Stored data
+--

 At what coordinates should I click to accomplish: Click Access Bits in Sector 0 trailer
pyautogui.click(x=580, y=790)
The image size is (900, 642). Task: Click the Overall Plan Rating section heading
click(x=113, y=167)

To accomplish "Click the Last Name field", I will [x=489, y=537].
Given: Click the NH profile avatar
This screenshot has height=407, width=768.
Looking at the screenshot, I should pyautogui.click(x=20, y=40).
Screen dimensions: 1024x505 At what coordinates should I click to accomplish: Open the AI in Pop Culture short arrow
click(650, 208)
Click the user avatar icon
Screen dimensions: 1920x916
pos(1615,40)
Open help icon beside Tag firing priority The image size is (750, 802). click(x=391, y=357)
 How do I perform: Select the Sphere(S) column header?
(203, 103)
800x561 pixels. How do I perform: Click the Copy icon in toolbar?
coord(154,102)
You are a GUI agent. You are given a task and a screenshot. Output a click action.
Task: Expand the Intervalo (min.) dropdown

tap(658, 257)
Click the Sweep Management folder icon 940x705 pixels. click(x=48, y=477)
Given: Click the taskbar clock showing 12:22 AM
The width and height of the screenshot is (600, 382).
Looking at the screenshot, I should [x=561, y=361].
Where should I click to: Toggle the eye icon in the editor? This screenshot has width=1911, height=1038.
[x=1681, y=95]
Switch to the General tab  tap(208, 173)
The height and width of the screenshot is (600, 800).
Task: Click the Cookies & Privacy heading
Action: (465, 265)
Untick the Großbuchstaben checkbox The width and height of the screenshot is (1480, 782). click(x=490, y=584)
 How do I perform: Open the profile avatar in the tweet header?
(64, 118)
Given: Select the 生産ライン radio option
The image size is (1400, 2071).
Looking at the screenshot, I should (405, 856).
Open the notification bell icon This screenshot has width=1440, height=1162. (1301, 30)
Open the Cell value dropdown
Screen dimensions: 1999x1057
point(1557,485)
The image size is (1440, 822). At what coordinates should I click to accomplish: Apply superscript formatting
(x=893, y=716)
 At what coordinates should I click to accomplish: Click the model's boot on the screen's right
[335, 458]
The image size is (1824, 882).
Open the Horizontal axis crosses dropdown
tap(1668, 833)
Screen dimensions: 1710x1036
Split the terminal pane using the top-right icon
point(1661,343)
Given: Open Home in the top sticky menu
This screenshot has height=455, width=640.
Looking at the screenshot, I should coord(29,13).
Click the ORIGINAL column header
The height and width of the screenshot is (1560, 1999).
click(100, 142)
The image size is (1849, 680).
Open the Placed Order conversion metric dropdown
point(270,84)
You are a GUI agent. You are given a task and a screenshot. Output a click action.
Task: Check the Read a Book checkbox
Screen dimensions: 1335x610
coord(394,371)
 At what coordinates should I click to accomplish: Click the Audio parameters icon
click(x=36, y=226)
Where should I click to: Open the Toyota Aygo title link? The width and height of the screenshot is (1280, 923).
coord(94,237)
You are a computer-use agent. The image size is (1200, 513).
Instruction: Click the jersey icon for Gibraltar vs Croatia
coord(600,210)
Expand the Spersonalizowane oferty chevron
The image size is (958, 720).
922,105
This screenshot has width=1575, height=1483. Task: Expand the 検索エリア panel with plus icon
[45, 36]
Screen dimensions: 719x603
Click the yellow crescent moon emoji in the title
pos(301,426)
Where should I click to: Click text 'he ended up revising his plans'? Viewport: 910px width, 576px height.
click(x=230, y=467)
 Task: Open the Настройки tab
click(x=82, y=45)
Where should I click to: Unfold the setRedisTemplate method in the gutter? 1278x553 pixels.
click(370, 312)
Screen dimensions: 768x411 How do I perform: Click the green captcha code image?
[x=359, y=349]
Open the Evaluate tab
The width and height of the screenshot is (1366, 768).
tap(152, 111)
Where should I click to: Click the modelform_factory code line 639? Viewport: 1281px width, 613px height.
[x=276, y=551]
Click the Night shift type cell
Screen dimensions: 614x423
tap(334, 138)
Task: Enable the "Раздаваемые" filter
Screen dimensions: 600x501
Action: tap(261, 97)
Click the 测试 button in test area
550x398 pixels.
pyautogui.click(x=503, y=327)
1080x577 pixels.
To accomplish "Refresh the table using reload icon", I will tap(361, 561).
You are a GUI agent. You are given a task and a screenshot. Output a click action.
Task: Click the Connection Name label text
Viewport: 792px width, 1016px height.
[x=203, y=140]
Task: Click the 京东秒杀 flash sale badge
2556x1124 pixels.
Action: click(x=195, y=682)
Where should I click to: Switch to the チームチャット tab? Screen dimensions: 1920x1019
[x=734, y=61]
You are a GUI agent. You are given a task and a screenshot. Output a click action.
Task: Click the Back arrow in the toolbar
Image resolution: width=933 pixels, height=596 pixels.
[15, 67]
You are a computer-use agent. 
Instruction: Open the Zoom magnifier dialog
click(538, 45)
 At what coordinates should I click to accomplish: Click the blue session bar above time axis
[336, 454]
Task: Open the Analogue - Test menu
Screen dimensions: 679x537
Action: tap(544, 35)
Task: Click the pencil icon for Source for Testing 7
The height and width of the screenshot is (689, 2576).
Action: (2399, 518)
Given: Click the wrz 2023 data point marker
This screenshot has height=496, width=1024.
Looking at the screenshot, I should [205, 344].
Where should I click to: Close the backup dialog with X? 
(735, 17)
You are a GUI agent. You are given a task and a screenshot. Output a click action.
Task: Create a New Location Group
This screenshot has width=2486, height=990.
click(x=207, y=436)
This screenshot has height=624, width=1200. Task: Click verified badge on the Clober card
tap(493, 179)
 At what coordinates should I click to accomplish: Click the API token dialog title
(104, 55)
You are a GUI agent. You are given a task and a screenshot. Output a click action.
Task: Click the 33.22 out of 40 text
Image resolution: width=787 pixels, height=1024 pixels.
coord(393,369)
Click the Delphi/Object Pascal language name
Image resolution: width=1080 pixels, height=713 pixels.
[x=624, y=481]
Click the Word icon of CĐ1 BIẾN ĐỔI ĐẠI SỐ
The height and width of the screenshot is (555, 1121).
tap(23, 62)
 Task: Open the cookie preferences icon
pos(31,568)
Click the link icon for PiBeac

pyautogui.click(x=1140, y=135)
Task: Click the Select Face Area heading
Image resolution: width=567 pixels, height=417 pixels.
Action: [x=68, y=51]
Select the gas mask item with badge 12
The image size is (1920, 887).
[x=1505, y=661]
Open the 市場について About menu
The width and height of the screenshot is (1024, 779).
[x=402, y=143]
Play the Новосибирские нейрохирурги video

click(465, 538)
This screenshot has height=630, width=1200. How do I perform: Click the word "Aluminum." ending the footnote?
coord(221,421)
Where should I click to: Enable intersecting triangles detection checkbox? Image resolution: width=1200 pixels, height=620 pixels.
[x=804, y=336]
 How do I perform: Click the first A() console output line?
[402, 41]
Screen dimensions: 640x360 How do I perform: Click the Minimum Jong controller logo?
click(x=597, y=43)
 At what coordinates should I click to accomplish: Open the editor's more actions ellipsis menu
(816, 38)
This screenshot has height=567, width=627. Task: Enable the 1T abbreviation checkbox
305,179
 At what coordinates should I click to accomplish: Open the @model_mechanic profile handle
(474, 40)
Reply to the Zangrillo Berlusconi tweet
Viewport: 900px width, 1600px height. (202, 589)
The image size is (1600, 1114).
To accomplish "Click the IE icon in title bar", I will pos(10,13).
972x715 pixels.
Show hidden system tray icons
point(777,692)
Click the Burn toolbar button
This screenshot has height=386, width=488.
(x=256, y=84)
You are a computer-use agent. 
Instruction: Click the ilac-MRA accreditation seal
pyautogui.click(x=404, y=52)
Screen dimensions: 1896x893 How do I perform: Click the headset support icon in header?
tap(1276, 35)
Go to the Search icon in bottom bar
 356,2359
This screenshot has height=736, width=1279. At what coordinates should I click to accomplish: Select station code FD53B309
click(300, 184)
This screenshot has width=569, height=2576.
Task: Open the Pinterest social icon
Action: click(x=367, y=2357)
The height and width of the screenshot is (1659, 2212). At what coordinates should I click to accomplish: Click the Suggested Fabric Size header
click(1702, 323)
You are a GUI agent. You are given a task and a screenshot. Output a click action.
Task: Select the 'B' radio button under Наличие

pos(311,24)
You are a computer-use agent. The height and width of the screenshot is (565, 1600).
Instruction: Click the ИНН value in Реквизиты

+--

Where a line of the entries above holds the word "will", return that line.

# [OUTPUT FOR THIS TASK]
To accomplish "Click the Last Name field", I will [x=489, y=537].
To accomplish "Refresh the table using reload icon", I will tap(361, 561).
To accomplish "Click the IE icon in title bar", I will pos(10,13).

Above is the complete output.